- _INSTRUCTIONS TO FOLLOW_
Considering every line below, count those with the word "agent" and give only the result.

- _EXERCISE DATA_
------------------------------------------------------------------------

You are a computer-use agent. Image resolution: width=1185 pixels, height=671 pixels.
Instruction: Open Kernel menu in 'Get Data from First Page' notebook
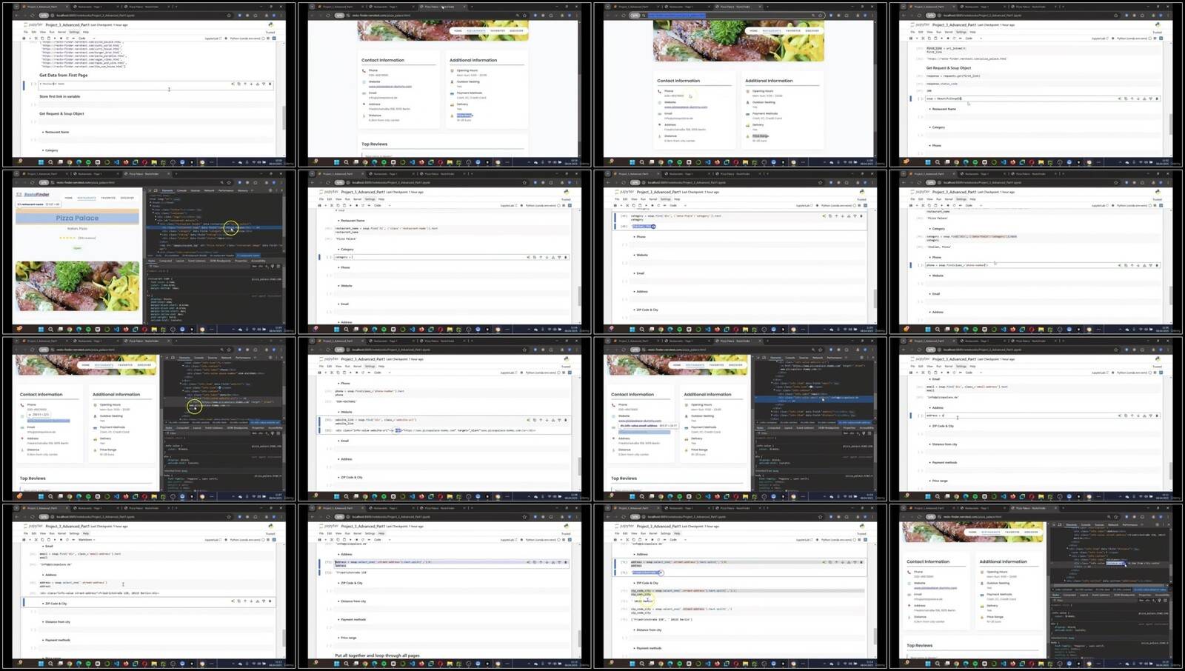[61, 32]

------------------------------------------------------------------------

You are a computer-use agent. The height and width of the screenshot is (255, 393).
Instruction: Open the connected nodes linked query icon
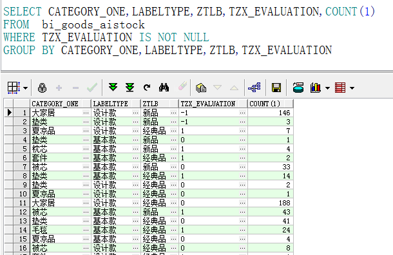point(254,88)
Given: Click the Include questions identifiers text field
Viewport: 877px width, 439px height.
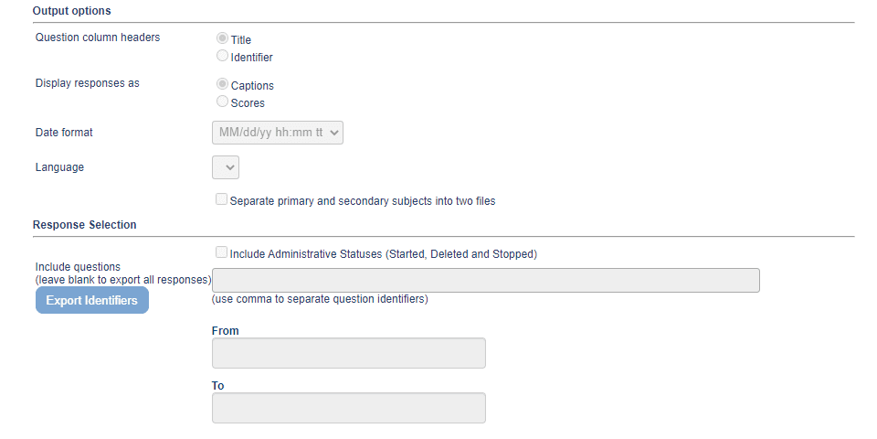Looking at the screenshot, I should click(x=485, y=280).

------------------------------------------------------------------------

- _SOLUTION BELOW_
2